Meeting with my own schools director was easy and both meetings, Ban Triam and Ban Bang Wa, I reluctantly participated in. Following those meetings, I stepped up my prodding of my co-teacher, Moosa, at Ban Triam to help set up the meeting between the teachers and directors of all fours schools. By this time it was mid March. School would be out soon and wouldn’t resume again until mid May. June was the best chance now for the camps. I continued to insist that Moosa help set up the meeting and continually inquired as to his progress in that endeavor. Finally, in late May I rode my bike nearly to Suksamran to meet with the English teacher and director of Ban Huaysap School. Moosa had assured me that they had been informed of my project proposal but a meeting had not been planned yet due to scheduling conflicts. When I arrived, to my surprise they had never heard of my project. It was the same story in Ban Suan Mai.
Once I had made my proposal, both schools expressed their eagerness to participate. This lead to a meeting quickly being set up which would be held at Ban Triam School. I quickly called my co-teacher at Ban Bang Wa School to confirm the date and time and that was that. Upon returning to Ban Triam School I informed Moosa of the date and time of the meeting and thanked him for his help. Thais don’t understand sarcasm.

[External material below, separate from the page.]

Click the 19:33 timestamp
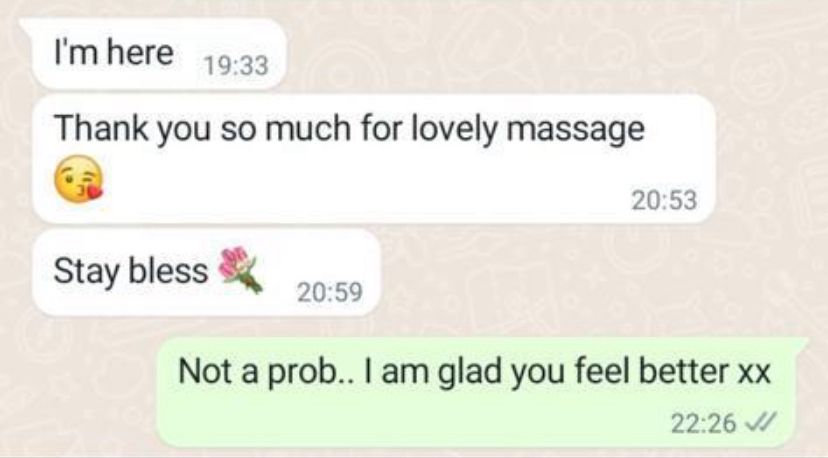Image resolution: width=828 pixels, height=458 pixels. [236, 66]
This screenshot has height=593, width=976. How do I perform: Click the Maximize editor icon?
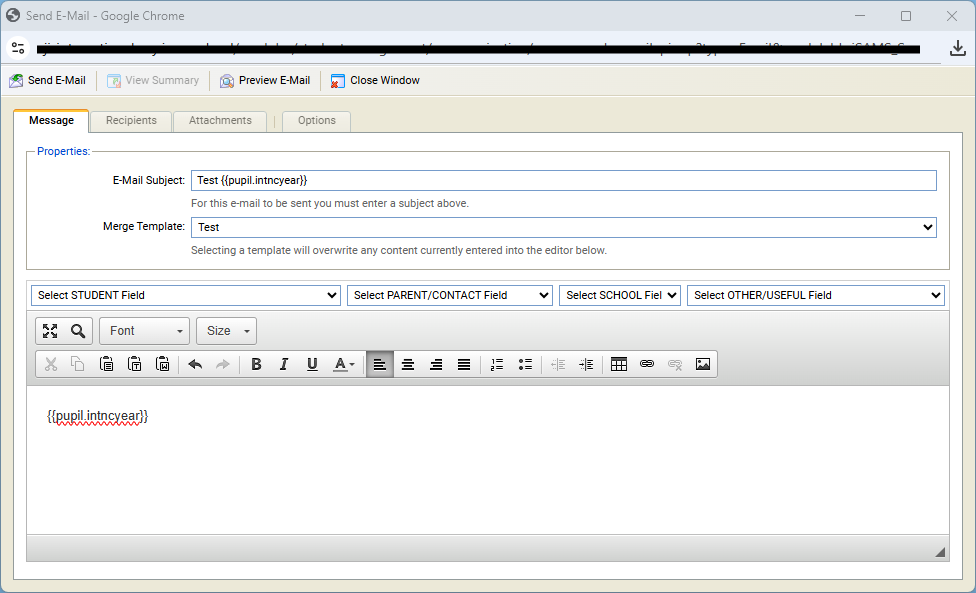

I should have learned an important lesson that day. I should have learned that lesson two months ago when the meeting failed to be set up and individual meetings took their place. My trust in Moosa, and Thais for that matter, and faith that what needed to be done would be done would be tested and broken time and time again. Clearly Pavlov’s dog is smarter than I because I could never quite figure out what that damn bell was for.